During her visit to Dr. Christopher Darus, a gynecologic oncologist at MaineHealth Maine Medical Center, further investigation led to exploratory surgery. This revealed a softball-sized ovarian tumor that had metastasized to other organs. “It was devastating, obviously, but I was relieved too, because at least now we knew,” Davis recalled. Following the surgery, Dr. Darus outlined a treatment plan that included chemotherapy.
After three cycles of treatment, however, Davis faced an unexpected setback. Dr. Darus noted the rapid recurrence of her cancer, which typically indicates a poor prognosis. “Women whose cancer does not return within six months have a better outlook,” he explained. Unfortunately, Davis’ cancer had also spread to her lymph nodes, leaving her feeling disheartened.
In a pivotal moment, Dr. Darus submitted Davis’ tumor for molecular testing. The results indicated unique biomarkers associated with a condition known as Lynch syndrome. According to Dr. Paul Oberstein, a medical oncologist at NYU Langone, Lynch syndrome significantly increases susceptibility to various cancers, including ovarian cancer. This new diagnosis provided clarity regarding the cancer history in Davis’ family and opened doors for alternative treatment options.
Lynch syndrome is characterized by mutations in proteins that repair DNA. When these proteins are absent, cells can accumulate errors, leading to cancer. Dr. Darus explained that the tumors resulting from Lynch syndrome could have numerous mutations, which potentially makes them more recognizable to the immune system. This insight led to the consideration of immunotherapy as a treatment option.
In June 2017, following the FDA’s approval of a drug called pembrolizumab, Dr. Darus prescribed it for Davis. She began receiving immunotherapy treatments every three weeks. Remarkably, within just two treatments, the new mass in her pelvis had disappeared, and the cancer in her lymph nodes was diminishing. “It was kind of like a ping-pong ball,” Davis reflected on her treatment journey.
The notification of Davis’ Lynch syndrome diagnosis had significant implications for her family. As it is a genetic condition with about a 50% chance of being inherited, it prompted her to encourage her children to undergo genetic screening. While her son tested negative, her daughter was found to be positive for Lynch syndrome. This early diagnosis allowed her daughter to begin screenings a decade earlier than the typical age, resulting in the discovery and removal of a large precancerous polyp.

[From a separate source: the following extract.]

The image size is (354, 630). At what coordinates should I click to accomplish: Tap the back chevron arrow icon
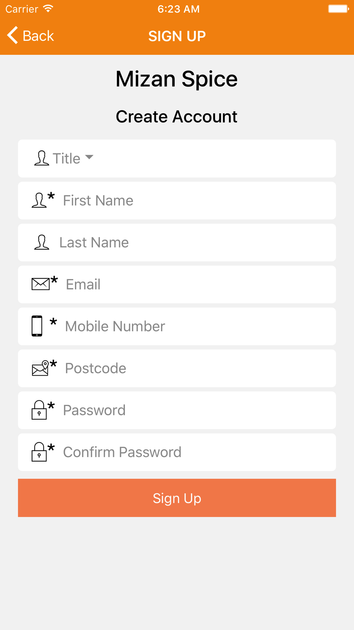click(12, 35)

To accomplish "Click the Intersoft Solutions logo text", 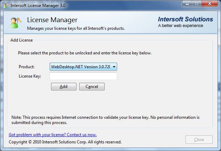I will pos(185,19).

Today, several years after her diagnosis, Davis remains in good health, with her cancer in complete remission. She has continued to receive regular scans and is aware of her elevated risk for other cancers. Nevertheless, she has chosen to focus on her family, especially her grandchildren. “It’s been amazing,” she said, expressing gratitude for the time spent with them.
Davis’ journey from a bleak diagnosis to a hopeful future underscores the importance of genetic testing and personalized medicine in cancer treatment. Her story is a testament to resilience and the potential for innovative therapies to change lives.